> [Data excerpts]

===

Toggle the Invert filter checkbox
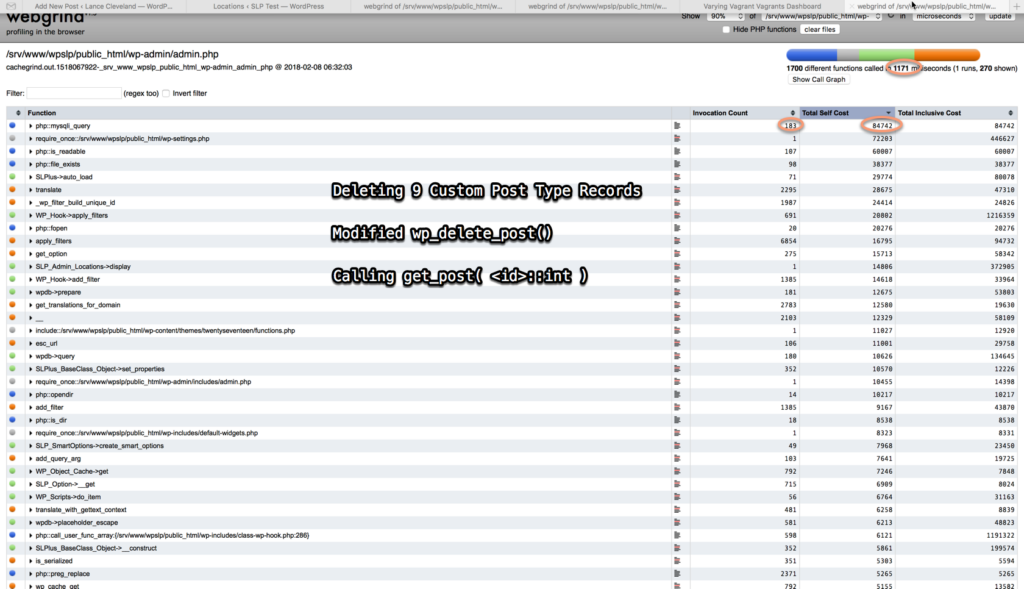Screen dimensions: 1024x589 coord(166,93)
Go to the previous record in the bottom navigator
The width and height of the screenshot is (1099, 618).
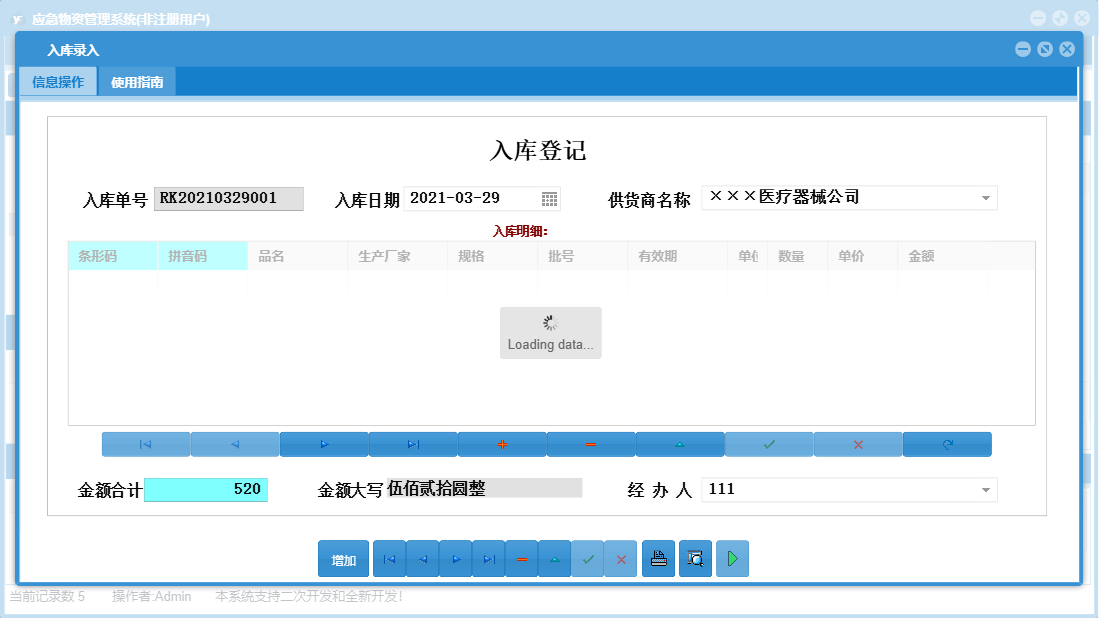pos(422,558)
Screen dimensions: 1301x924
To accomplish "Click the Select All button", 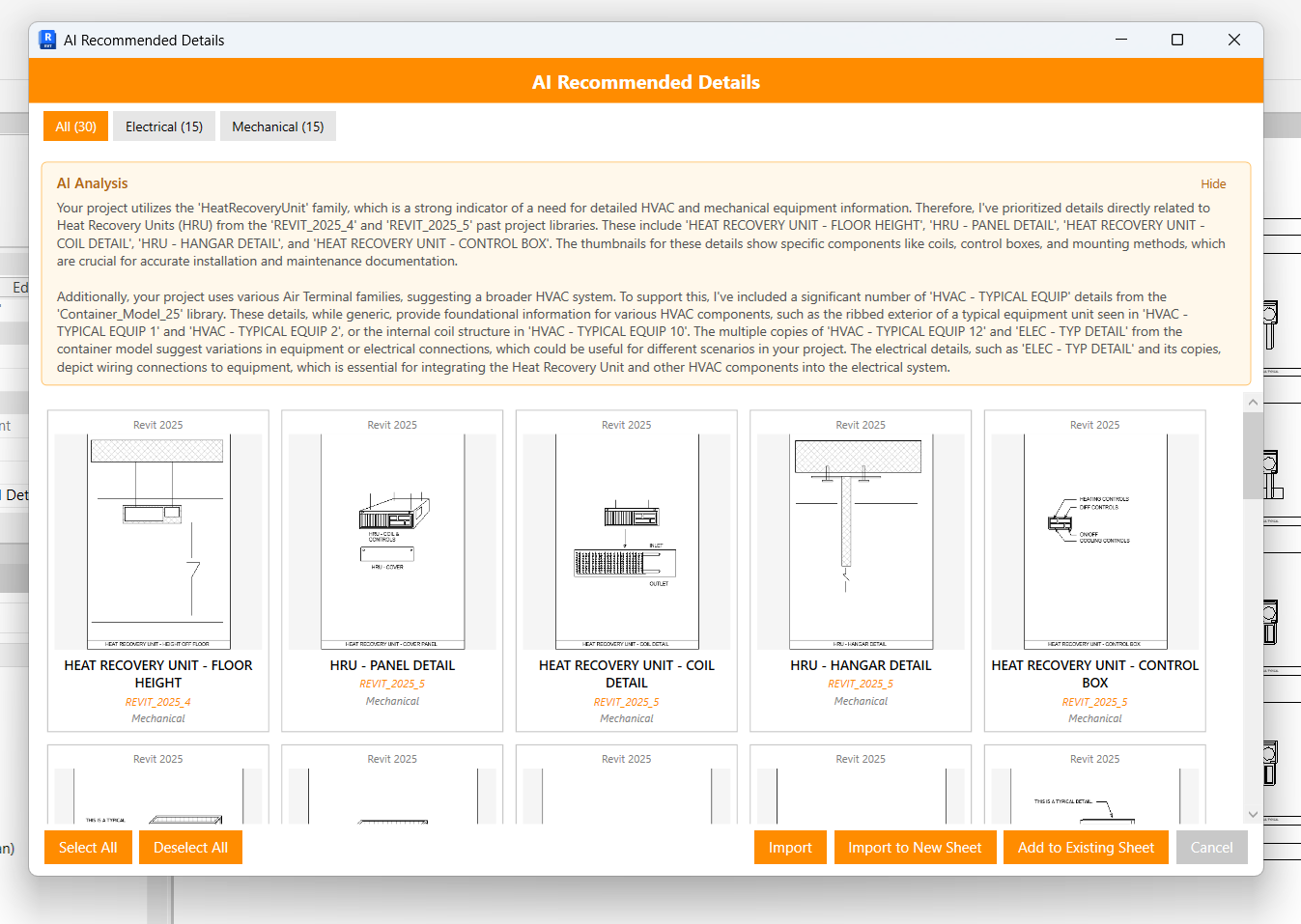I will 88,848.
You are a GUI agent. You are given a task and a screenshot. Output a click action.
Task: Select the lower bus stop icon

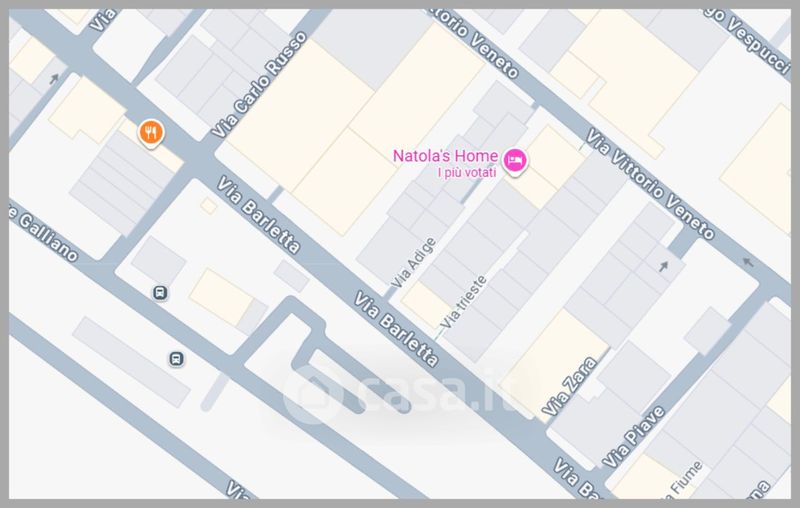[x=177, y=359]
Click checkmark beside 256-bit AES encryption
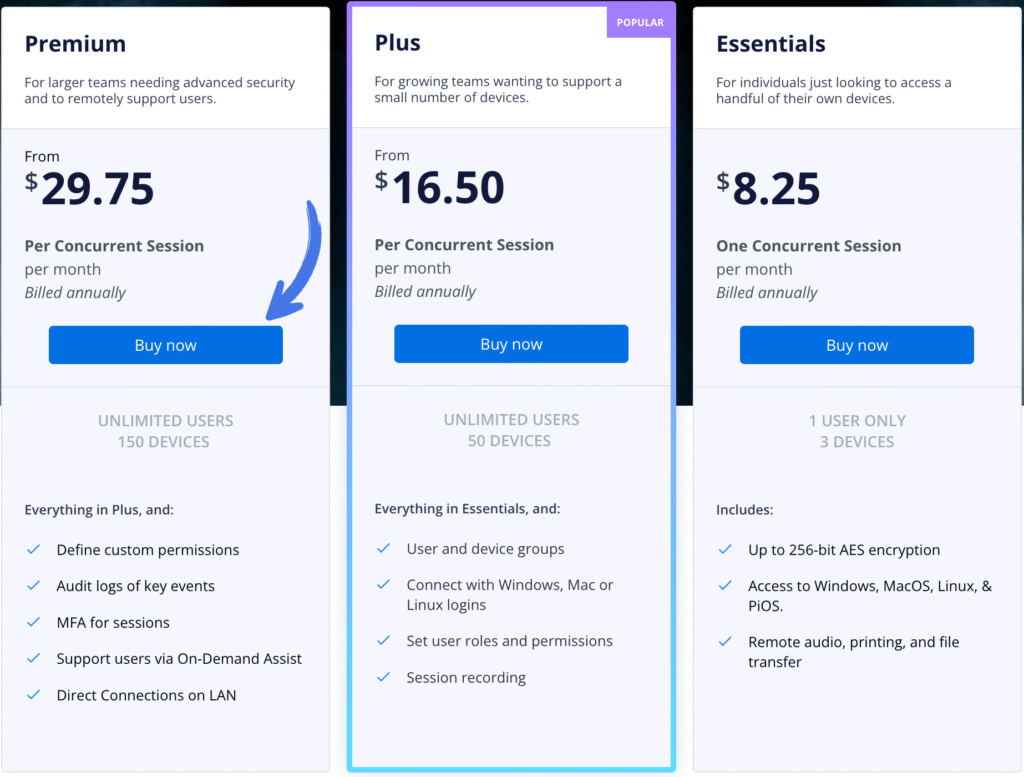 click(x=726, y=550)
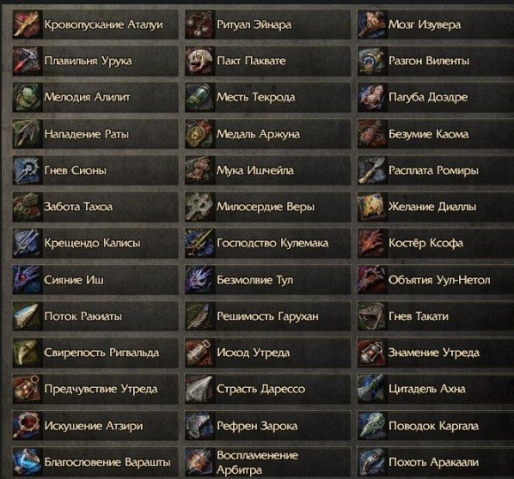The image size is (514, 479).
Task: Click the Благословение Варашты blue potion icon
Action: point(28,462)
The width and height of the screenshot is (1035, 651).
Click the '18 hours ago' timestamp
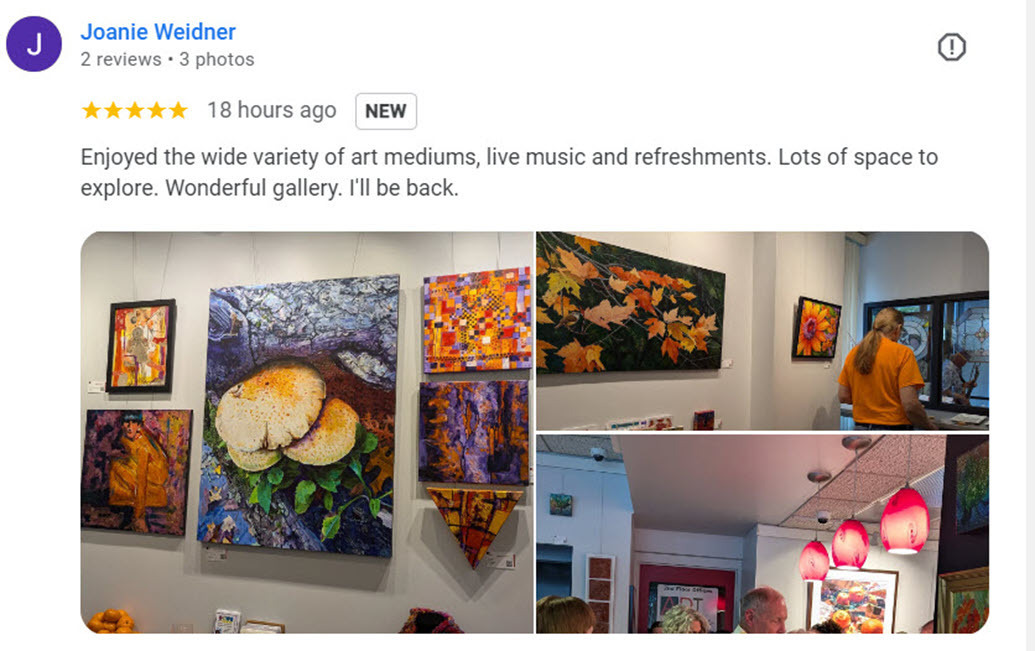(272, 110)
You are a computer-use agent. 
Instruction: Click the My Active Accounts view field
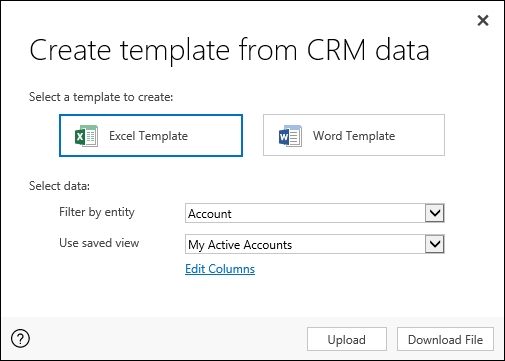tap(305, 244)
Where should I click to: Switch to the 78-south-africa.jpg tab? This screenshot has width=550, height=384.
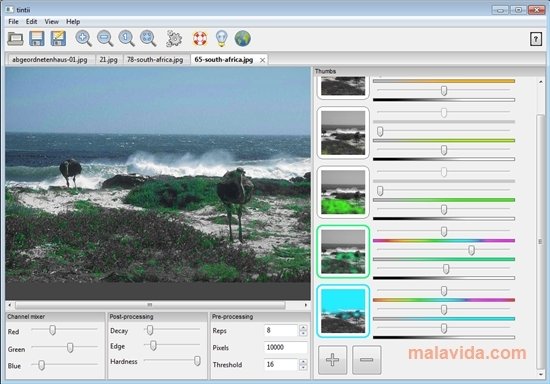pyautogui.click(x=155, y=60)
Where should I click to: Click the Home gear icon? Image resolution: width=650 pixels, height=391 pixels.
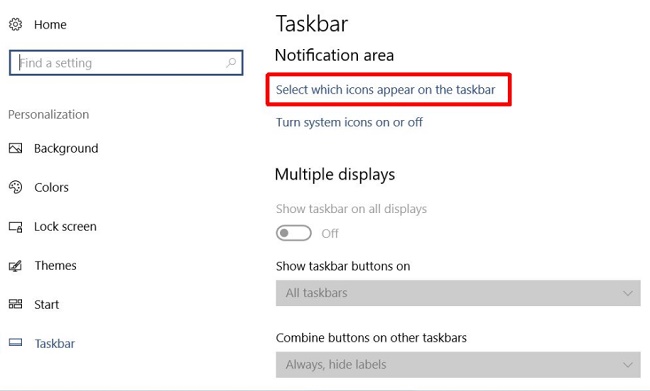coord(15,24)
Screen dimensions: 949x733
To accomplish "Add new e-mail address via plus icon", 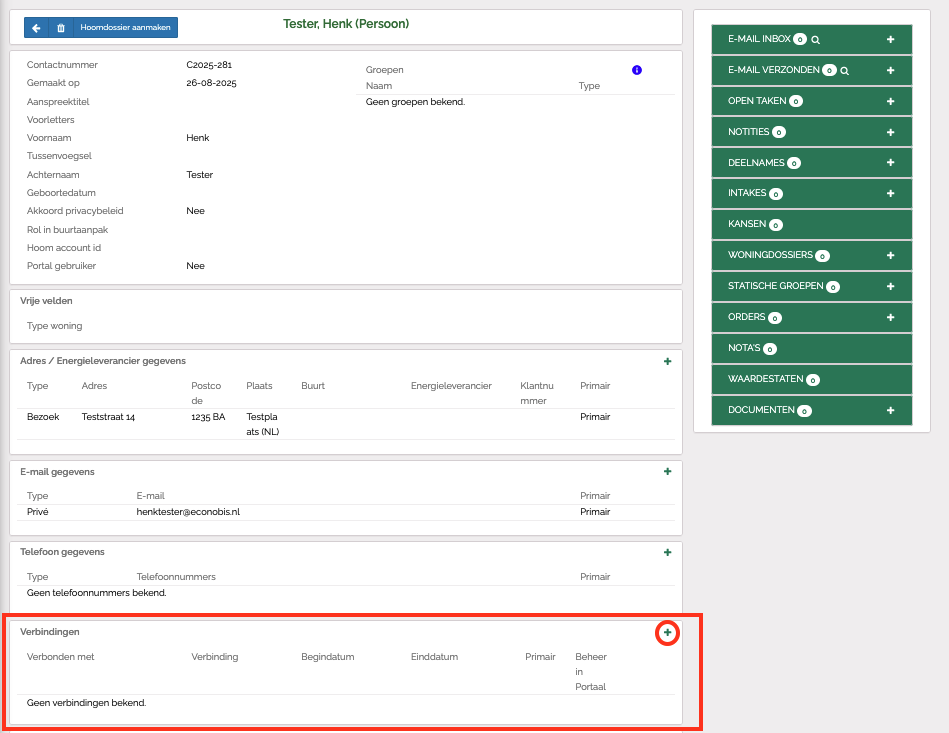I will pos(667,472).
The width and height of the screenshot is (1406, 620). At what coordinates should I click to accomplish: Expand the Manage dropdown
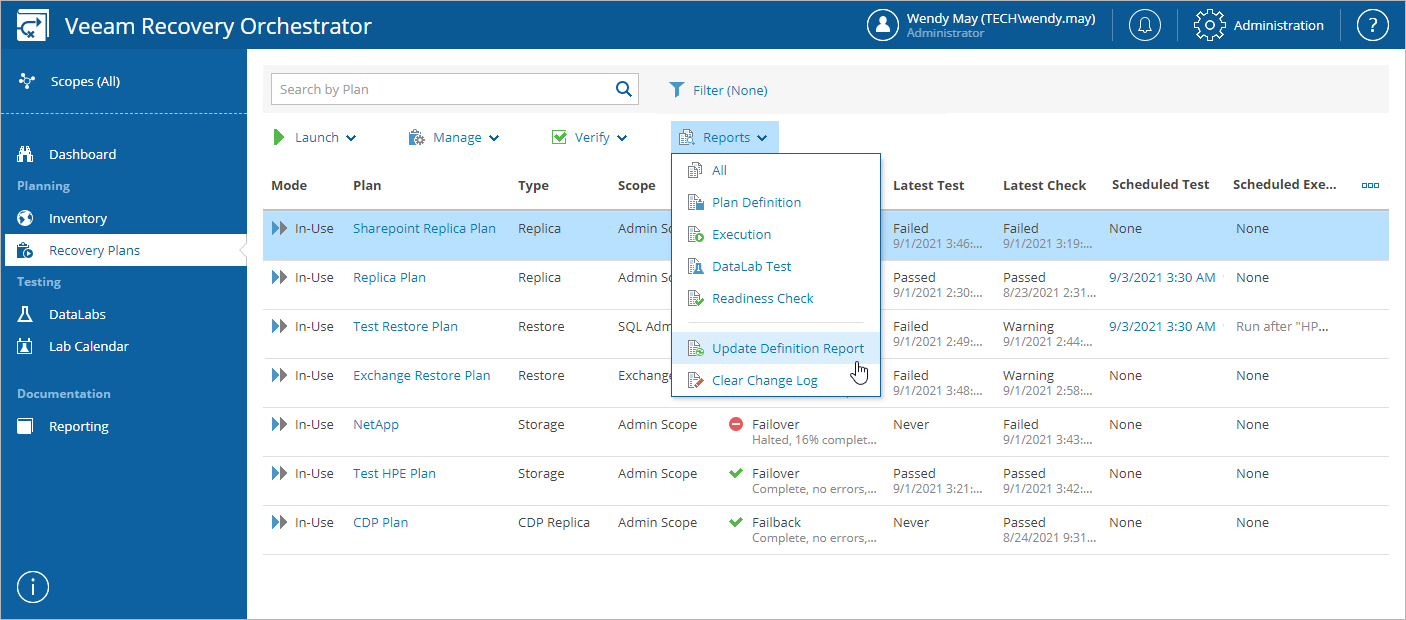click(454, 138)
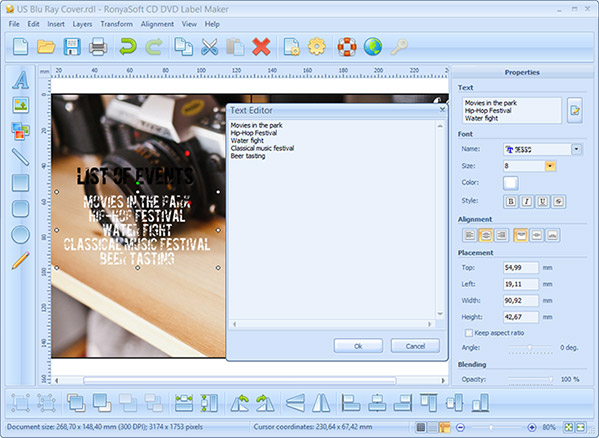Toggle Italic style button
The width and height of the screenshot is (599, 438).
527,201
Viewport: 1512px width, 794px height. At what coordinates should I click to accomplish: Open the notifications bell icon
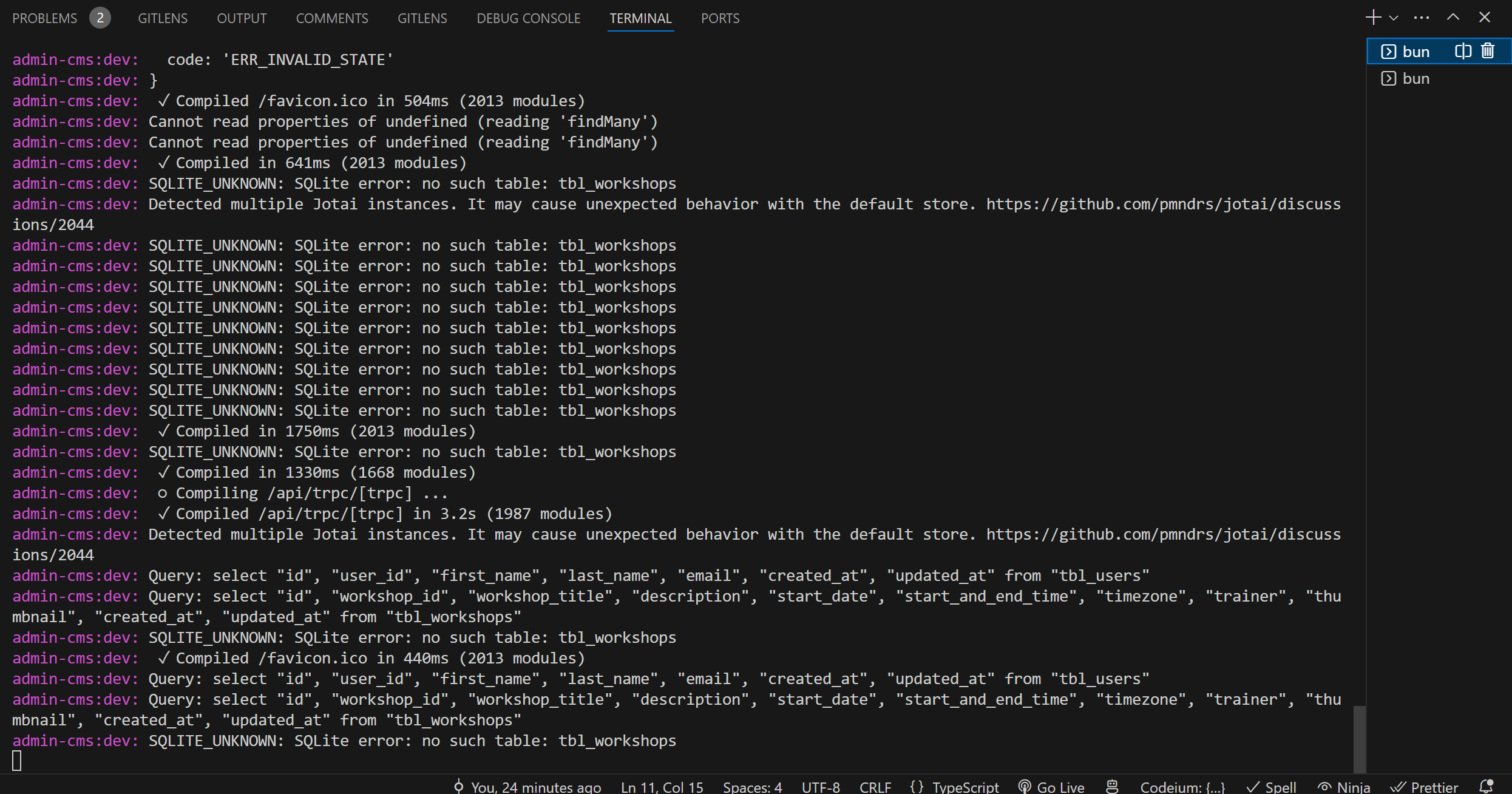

===

> [What is needed]
Your answer must be the lines from the one containing "The width and height of the screenshot is (1406, 620)." through the final line of the entries, duplicated exactly, with both ends kept and all pictures left out.

> [Task solution]
The width and height of the screenshot is (1406, 620). At what coordinates should I click to accomplish: Expand the Manage dropdown
click(454, 138)
Toggle Italic style button
The width and height of the screenshot is (599, 438).
527,201
Viewport: 1512px width, 794px height. At what coordinates should I click to accomplish: Open the notifications bell icon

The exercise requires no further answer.